31.01.2020 - 09:25:38 Uhr
UBS

Zürich (www.forexcheck.de) - Das Währungspaar EUR/USD befindet sich seit dem Verlaufstief vom 01. Oktober von 1,087 USD in einem Aufwärtstrendkanal, wie aus der Veröffentlichung "KeyInvest DailyTrader" der UBS hervorgeht.

Der Euro habe gegenüber dem Dollar bis zum 31. Dezember auf 1,123 USD hochziehen können. In der Folge habe das Währungspaar aber wieder deutlich abgegeben und sei am 07. Januar unter den wichtigen 200er EMA bei 1,116 USD gefallen. Am 17. Januar sei auch der 50er EMA bei 1,111 USD nach unten durchbrochen worden. Mit dem Durchbruch unter diese beiden EMA-Linien habe sich die Lage wieder klar eingetrübt. Am 27. Januar sei das Währungspaar dann auch aus dem steigenden Trendkanal gefallen und habe am 29. Januar ein Verlaufstief bei 1,099 USD erreicht. Das Verlaufstief bei 1,098 USD vom 29. November sei aber nicht unterschritten worden. In der Folge habe EUR/USD wieder ansteigen und in den Trendkanal zurückkehren können. Eine Bärenfalle?

Ausblick: Der Aufwärtstrend in EUR/USD sei aktuell noch knapp intakt.

Die Long-Szenarien: Könne sich das Währungspaar im steigenden Trendkanal halten, dürfte sich der vorherige Ausbruch nach unten, um einen Fehlausbruch, also eine sog. Bärenfalle handeln. Mit in der Folge wohl wieder klar steigenden Notierungen. Die erste Anlaufmarke nach oben wäre der 50er EMA, welcher aktuell bei 1,1089 USD verlaufe. Hier würde dann die erste Bewährungsprobe für die Bullen stattfinden. Gelinge ein weiterer Anstieg, dürfte erneut der 200er EMA bei aktuell 1,1148 USD angesteuert werden. Aber erst bei einem nachhaltigen Durchbruch über den 200er EMA wäre ein langfristiger Anstieg in EUR/USD möglich.
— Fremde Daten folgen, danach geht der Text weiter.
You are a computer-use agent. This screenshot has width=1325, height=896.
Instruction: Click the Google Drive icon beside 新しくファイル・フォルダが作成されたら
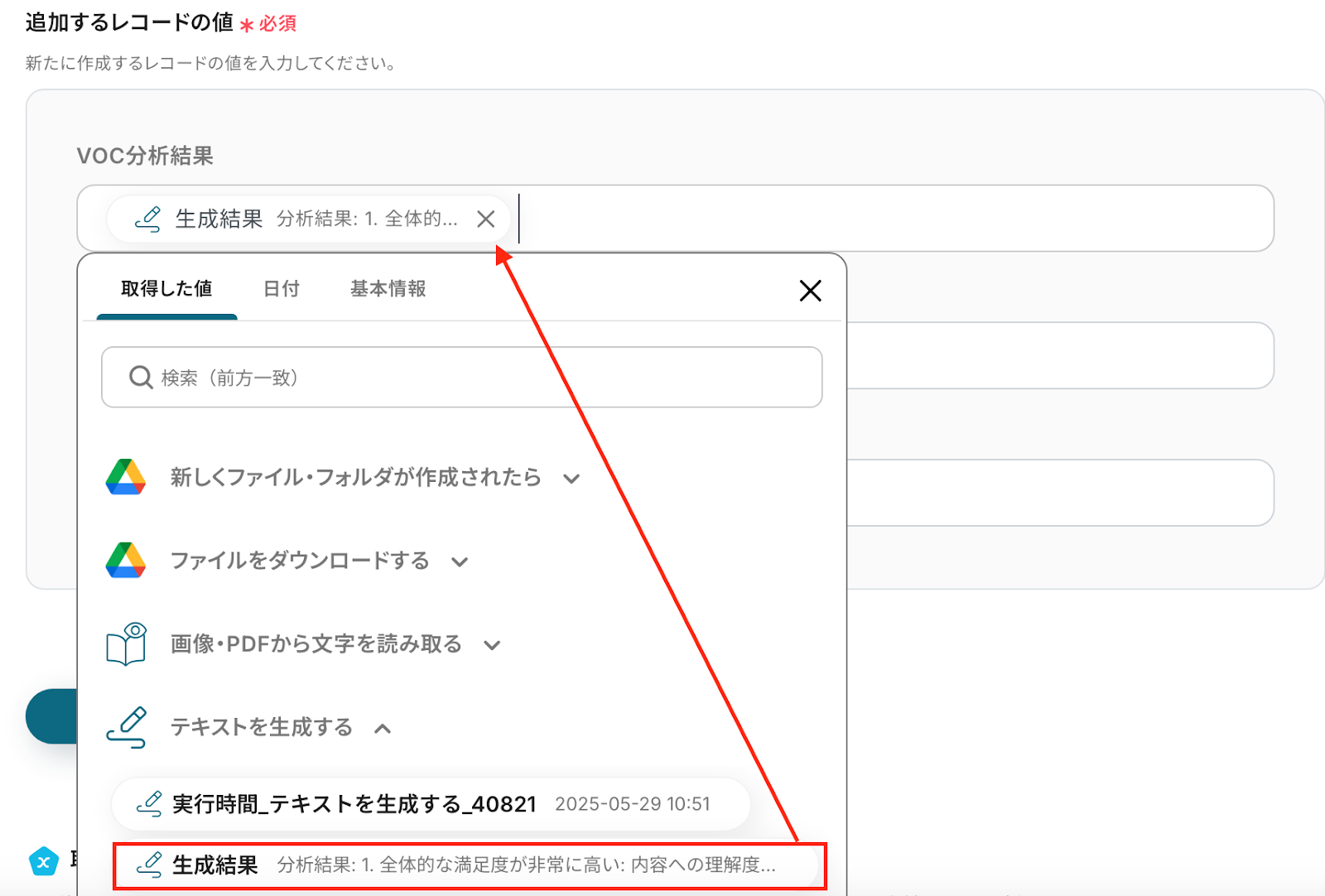(x=126, y=477)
Die Short-Szenarien: EUR/USD könne sich nicht im steigenden Trendkanal halten und sacke erneut nach unten ab. Gelinge den Bären der Durchbruch unter das Verlaufstief vom 29. November bei 1,098 USD würde sofort ein weiteres Schwächesignal generiert. Dann wäre ein weiterer Kursrückgang bis zur Unterstützung bei 1,092 USD wahrscheinlich. (31.01.2020/fx/a/t)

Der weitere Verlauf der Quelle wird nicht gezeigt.